The same authors previously reported that levosimendan has better inotropic and lusitropic effects than epinephrine during rewarming from DHCA [14]. Others have published similar findings, with positive inotropic effects of levosimendan irrespective of the temperature.

Given these experimental data, levosimendan appears to be a highly promising drug to improve myocardial function during and after deep hypothermia, with a number of theoretical advantages over the commonly used epinephrine. The drug now needs to be evaluated in clinical studies, not just in DHCA but also for accidental hypothermia, in which rewarming is often complicated by major hemodynamic problems.

Given the mechanisms outlined above, hemodynamic effects of hypothermia can be hard to predict. Moderate hypothermia (30 to 34°C), induced under controlled conditions (euvolemia, preventing discomfort through sedation or other means, preserving normal serum electrolyte levels), will usually decrease heart rate, reduce risk of arrhythmias, markedly improve systolic function, and induce mild diastolic dysfunction. Under optimal conditions, the diastolic dysfunction has only minimal effects on myocardial performance, and the overall effect of cooling will be an improvement in myocardial contractility, increase in stroke volume, reduction in cardiac output (CO) because of the decrease in heart rate, and stabilization or slight increase in blood pressure [7]. Indeed, several clinical studies have reported the successful use of hypothermia to treat refractory cardiac shock [7]. The balance between metabolic supply and demand improves because the decrease in metabolic demand (7% to 10% per °C decrease in core temperature) exceeds the drop in CO [7].

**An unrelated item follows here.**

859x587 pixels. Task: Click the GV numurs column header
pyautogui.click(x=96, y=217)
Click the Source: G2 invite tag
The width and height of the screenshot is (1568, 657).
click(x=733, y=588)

However, under different conditions (especially the presence of tachycardia), myocardial contractility may be adversely affected even under moderate hypothermia [7]. Several studies have shown that increasing heart rate under normothermic conditions improves myocardial contractility and CO but that increasing heart rate under hypothermic conditions decreases myocardial contractility [7, 15]. There is also a dichotomy in temperature effect on heart rhythm: membrane stabilization and decreased risk of arrhythmias with moderate hypothermia, increased risk of arrhythmias with deep hypothermia (<28°C) [7].

The results of the study by Rungatscher and colleagues [1] for deep hypothermia suggest that levosimendan could potentially also be used to reverse the mild diastolic dysfunction that occurs in many patients during moderate hypothermia. However, it is too early to recommend the use of this promising drug outside the context of clinical trials.